Groenhout gained his first rock climbing skills on a wilderness orientation trip led by Walter Rooks in 2005, and he’s honed them in climbing gyms and at various outdoor sites around the country. Two years ago, on a car ride back from Devil’s Creek, Utah with Walter Rooks, he and the other student climbers began to brainstorm ideas for the Calvin climbing wall.

Talking about the wall

"We just discussed what we thought the Calvin climbing wall should have, if it was going to get built … ,” Groenhout said. “That was a long conversation.”

The wall Walter Rooks and his students envisioned contains not only climbing complexity, but climbing memory. Built by, the climbing wall is modeled on natural areas where the Calvin climbing community has climbed together: “So if you are climbing the lead wall (middle overhanging wall), it’s much like you’re climbing the Red River Gorge in Kentucky. The cracks were inspired by what we climbed when we were at Indian Creek in Utah, which is probably one of the most famous crack-climbing walls in the country…,” Walter Rooks said.

Taking the lead

Gratified as he is to see the wall completed, he is equally inspired by the student involvement in the whole project: "For me to see this wall opened for the day I left for interim was a beautiful, beautiful thing. It was great to have Ben … and the other students take a lead role.”

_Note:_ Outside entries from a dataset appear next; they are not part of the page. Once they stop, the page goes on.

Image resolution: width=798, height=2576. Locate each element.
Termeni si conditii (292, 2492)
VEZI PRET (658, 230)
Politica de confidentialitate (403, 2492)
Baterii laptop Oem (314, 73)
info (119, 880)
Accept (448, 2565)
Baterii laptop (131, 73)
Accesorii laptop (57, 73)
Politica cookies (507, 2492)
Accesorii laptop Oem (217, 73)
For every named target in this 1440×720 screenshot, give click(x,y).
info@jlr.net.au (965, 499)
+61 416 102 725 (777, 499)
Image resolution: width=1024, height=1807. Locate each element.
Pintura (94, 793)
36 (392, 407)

"It’s been so much fun to climb and … to get people to climb and to enjoy a state-of-the-art facility,” said Groenhout, who will graduate in May. He claims that he won’t miss the Calvin climbing wall: “As long as I have real rock to climb, not likely. But I’m going to have a hard time going to any other gym. It will be hard to leave behind the Calvin community of climbers,” he said.

Midway through PER 142, Beauchamp took her second trip up the wall. She laughed as she climbed.